Inexperienced woodworkers may try the blade, find it doesn't work, and assume it is their fault. How many have put the plane down and not picked it up again? How many have looked at the resulting surface and gone out and bought a planer?
I really wish that plane iron manufacturers would say on all their blade packaging that unless you know how or are willing to learn how to sharpen plane irons, there is little point in buying the blade. [Hock Tools - to their credit - makes no such claims for their blades and does discuss sharpening on their packaging.]

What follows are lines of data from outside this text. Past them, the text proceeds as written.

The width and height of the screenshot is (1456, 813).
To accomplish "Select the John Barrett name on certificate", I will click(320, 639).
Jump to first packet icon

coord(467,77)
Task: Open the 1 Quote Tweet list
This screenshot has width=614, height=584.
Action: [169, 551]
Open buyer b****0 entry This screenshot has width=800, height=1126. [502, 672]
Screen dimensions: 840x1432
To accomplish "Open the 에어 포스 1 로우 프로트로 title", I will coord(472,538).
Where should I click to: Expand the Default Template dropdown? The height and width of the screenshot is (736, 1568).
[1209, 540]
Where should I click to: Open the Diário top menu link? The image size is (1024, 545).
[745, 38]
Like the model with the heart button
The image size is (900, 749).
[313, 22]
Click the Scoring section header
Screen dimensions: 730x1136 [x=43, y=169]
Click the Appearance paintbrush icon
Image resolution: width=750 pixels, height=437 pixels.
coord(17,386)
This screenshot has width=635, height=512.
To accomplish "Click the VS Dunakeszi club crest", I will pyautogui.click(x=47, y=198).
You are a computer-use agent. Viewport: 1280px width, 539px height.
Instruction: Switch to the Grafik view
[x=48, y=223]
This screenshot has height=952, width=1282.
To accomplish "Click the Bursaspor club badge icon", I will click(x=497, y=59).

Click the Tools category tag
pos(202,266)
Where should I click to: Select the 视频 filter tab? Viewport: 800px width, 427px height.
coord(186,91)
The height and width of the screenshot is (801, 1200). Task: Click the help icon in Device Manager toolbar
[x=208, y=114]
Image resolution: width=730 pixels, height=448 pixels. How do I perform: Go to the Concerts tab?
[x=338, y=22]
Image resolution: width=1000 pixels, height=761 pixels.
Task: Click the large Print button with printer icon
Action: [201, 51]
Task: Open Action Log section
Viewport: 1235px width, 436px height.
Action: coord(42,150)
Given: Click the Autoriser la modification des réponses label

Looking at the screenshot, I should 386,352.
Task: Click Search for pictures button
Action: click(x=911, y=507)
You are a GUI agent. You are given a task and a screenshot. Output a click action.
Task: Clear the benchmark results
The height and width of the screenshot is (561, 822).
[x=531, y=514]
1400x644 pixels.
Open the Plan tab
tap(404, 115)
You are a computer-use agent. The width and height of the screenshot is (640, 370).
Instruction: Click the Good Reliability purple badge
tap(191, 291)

Update (Sep 09): Some manufacturers have started spending some time lapping their blades before they sell them. Some of these blades are in fact now usable right out of the box. Lee Valley uses a lapping machine to produce better surfaces than most woodworkers will get in later sharpening. Lee Valley spends quite a bit of time flattening the back of their plane irons. All this effort is useful only during the first uses of the plane, up until the first time the user sharpens the blade.
A dull blade has a wear bevel on the back of the iron (whether used bevel up or bevel down). This back wear bevel can be easily removed using back bevels. This back wear bevel cannot be removed by later flattening of the back. It can be removed without back bevels by protracted grinding/honing from the front. The flat back fetish is discussed in the FAQ.
By going to all the work to flatten the back so carefully, Lee Valley actually does a disservice to its customers. Lee Valley leads their customers to believe that they have no responsibility for the back of the iron in the future. To assume that Lee Valley has done all their work for them. The woodworker would then be resistant to any argument that they need to prepare the back during each sharpening session. People would be better off if Lee Valley abandoned back flattening and added something about back bevels to their literature. However, since super flat is the chrome bumper of the plane iron business, I see little chance of this happening. [It is possible that Lee Valley understands they may be misleading some customers. The technical discussion of their blades now (Dec 2009) contains the sentence: "You will also still need to hone the intersecting bevel." I have no idea what that means, but it might refer to the back wear bevel. The phrase appears no where else on their site according to google.]